Over the past few decades, those who study happiness have favoured the ranking of one’s overall “life satisfaction” (through questions such as, “On a scale of one to ten, how satisfied with your life are you right now?”) as indicative of one’s relative happiness— a hypothesis which has formed the basis of many of the happiness studies you’ve likely read about. Happiness has therefore been treated as something of a judgment, an equation people process based on observations of their lives.
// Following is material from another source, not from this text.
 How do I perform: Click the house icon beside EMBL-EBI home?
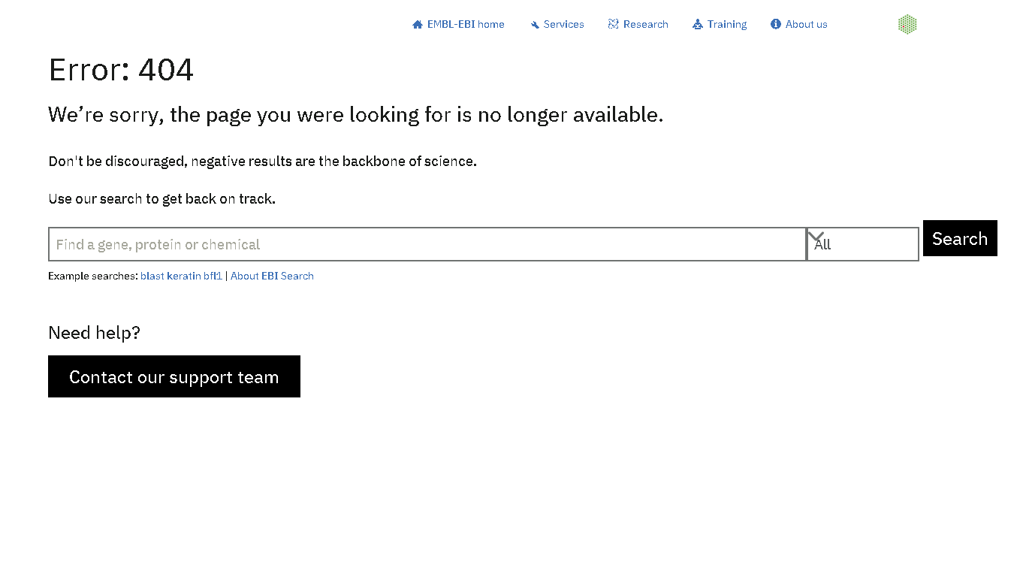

This view, logical as it may seem at first glance, may be somewhat reductive, however. Psychologists have discovered there is a curious aspect to human satisfaction that possibly makes it a poor indicator of that elusive quality we call happiness—almost everyone, even those living in the most miserable of conditions (such as the slums of Calcutta), claims to be fairly satisfied with their lives overall. In a recent study of impoverished Egyptians, for example, researchers asked the study’s participants to explain why they were satisfied, and generally received responses following a similar central theme: “One day is good and the other one is bad; whoever accepts the least lives.”
Of course, the above statement does not exactly dance with ebullient joy; instead, it seems as though the poor Egyptians had long ago accepted the fact that they likely could do little to improve their lot in life, so had decided to accept it and remain as content as possible regardless. Doing so was an act of resignation, but by now it has become so practiced for many of these people that they rank their overall satisfaction with life as being pretty good.